I was curious about this--why older brothers and not older sisters? The article referred back to this earlier paper by Blanchard and Bogaert from 1996, which had this graph:
and this table:
Here's the key quote from the paper:
Significant beta coefficients differ statistically from zero and, when positive, indicate a greater probability of homosexuality. Only the number of biological older brothers reared with the participant, and not any other sibling characteristic including the number of nonbiological brothers reared with the participant, was significantly related to sexual orientation.
The entire conclusions seem to be based on a comparison of significance with nonsignificance, even though the differences do not appear to be significant. (One can't quite be sure--it's a regression analysis and the different coef estimates are not independent, but based on the picture I strongly doubt the differences are significant.) In particular, the difference between the coefficients for brothers and sisters does not appear to be significant.
What can we say about this example?
As I have discussed elsewhere, the difference between "significant" and "not significant" is not itself statistically significant.

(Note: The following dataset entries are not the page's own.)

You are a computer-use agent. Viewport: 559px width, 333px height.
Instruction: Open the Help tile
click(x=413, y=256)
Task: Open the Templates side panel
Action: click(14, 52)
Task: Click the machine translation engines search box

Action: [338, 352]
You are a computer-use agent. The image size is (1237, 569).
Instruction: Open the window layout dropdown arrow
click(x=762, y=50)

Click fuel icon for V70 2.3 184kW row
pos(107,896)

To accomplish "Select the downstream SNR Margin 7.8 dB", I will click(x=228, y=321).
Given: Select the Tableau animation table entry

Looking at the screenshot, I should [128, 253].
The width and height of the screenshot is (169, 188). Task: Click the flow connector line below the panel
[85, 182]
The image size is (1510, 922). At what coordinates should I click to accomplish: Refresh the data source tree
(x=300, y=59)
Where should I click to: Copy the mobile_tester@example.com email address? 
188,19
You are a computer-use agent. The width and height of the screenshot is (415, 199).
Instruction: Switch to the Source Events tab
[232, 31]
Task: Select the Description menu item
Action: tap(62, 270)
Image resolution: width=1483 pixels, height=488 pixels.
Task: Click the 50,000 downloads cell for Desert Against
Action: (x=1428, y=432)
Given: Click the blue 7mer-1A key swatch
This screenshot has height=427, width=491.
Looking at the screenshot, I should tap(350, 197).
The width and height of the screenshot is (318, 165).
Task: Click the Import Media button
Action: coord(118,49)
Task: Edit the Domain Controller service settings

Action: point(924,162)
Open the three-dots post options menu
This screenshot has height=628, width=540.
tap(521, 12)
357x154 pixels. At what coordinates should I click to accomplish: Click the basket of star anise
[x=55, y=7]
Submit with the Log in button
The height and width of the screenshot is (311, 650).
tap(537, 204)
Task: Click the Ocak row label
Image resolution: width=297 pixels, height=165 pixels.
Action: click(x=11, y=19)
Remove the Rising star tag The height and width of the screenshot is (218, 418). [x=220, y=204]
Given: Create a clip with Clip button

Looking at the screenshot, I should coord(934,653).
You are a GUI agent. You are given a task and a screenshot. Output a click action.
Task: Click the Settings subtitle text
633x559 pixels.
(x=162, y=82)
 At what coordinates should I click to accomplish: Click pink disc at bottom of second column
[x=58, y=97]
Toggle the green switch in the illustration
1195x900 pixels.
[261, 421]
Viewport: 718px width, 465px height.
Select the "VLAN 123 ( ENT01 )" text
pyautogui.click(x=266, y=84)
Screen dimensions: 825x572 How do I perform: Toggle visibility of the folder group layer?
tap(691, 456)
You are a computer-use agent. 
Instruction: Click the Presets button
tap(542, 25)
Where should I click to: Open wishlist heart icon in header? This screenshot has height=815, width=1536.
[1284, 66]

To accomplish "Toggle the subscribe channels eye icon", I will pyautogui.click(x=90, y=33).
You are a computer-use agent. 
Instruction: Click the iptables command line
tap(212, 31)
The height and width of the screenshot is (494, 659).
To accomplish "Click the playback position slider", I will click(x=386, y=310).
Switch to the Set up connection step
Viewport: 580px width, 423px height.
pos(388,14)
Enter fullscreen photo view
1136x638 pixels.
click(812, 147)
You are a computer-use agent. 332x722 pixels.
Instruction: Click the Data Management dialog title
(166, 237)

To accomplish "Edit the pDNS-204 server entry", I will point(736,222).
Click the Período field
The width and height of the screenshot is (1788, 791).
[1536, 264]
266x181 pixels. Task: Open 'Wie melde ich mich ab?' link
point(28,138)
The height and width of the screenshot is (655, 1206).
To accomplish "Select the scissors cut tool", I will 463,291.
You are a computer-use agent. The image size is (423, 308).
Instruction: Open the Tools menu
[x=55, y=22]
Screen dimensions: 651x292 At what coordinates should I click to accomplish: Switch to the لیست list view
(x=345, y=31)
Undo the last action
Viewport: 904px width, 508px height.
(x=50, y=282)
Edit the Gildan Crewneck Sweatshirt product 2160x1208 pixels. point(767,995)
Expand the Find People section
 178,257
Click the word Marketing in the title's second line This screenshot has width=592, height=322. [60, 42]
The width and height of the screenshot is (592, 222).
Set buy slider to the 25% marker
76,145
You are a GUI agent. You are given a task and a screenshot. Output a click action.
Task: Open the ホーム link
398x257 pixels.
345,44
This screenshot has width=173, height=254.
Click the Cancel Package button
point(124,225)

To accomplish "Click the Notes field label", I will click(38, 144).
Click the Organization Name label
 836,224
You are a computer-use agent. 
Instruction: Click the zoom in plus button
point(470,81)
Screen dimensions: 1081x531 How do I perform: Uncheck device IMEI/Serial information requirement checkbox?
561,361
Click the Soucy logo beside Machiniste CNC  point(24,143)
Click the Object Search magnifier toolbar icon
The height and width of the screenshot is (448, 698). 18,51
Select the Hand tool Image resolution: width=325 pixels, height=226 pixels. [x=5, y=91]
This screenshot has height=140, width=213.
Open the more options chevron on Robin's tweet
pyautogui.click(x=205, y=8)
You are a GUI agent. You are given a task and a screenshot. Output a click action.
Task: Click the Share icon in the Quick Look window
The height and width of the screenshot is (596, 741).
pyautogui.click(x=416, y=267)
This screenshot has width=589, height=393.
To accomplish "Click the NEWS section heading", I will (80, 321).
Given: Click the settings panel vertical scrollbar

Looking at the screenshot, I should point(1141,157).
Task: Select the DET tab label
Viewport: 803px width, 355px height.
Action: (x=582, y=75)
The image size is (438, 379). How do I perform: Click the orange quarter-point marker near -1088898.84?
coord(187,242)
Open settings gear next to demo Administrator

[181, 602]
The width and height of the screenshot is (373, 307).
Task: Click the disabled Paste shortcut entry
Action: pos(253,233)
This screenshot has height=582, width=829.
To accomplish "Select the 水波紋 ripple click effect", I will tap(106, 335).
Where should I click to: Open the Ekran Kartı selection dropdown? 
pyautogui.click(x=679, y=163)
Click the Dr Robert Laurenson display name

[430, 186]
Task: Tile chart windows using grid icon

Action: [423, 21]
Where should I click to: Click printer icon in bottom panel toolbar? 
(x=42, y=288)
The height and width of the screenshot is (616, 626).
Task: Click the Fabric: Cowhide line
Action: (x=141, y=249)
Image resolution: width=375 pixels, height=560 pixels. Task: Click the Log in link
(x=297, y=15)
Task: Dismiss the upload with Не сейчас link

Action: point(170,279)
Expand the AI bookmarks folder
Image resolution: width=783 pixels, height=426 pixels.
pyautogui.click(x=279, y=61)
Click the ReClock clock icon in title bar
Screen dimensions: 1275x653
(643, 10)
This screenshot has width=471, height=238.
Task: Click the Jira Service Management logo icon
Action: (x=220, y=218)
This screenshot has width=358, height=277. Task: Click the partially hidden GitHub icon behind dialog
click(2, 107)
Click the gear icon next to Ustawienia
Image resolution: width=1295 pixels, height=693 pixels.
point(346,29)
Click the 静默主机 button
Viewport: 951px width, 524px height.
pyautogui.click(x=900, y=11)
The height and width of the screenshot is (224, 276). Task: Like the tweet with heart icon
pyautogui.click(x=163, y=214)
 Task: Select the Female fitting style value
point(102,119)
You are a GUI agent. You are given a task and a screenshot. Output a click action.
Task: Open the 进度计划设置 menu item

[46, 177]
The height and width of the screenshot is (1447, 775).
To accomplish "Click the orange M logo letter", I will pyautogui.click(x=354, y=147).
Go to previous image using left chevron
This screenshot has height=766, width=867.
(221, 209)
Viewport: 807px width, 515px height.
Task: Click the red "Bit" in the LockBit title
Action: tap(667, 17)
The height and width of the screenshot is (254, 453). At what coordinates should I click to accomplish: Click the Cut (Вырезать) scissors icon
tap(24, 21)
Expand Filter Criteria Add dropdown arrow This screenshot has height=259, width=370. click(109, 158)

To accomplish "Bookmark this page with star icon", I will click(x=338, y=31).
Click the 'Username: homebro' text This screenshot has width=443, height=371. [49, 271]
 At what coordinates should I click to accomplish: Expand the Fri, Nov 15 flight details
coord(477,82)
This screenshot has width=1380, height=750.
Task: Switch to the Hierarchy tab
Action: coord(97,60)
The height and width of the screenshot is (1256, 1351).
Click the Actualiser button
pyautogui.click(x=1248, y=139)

But should I be such a hard-liner here? As Andrew Oswald pointed out, innovative research can have mistakes, but that doesn't mean it should be discarded. And given my Bayesian inclinations, I should be the last person to discard a finding (in this case, the difference between the average number of older brothers and the average number of older sisters) just because it's not statistically significant.
But . . . but . . . yes, the data are consistent with the hypothesis that only the number of older brothers matters. But the data are also consistent with the hypothesis that only the birth order (i.e., the total number of older siblings) matters. (At least, so I suspect from the graph and the table.) Given that the 95% confidence level is standard (and I'm pretty sure the paper wouldn't have been published without it), I think the rule should be applied consistently.
To put it another way, the news articles (and also bloggers; see here, here, and here) just take this finding at face value.
Let me try this one more time: Bogaert's conclusions might very well be correct. He did not make a big mistake (as was done, for example, in the article discussed here). But I think he should be a little less sure of his conclusions, since his data appear to be consistent with the simpler hypothesis that it's birth order, not #brothers, that's correlated with being gay. (The paper did refer to other studies replicating the findings, but when I tracked down the references I didn't actually see any more data on the brothers vs. sisters issue.)
Warning: I don't know what I'm talking about here!
This is a tricky issue because I know next to nothing about biology, so I'm speaking purely as a statistician here. Again, I'm not trying to slam Bogaert's study, I'm just critical of the unquestioning acceptance of the results, which I think derives from an error about comparing statistical significance.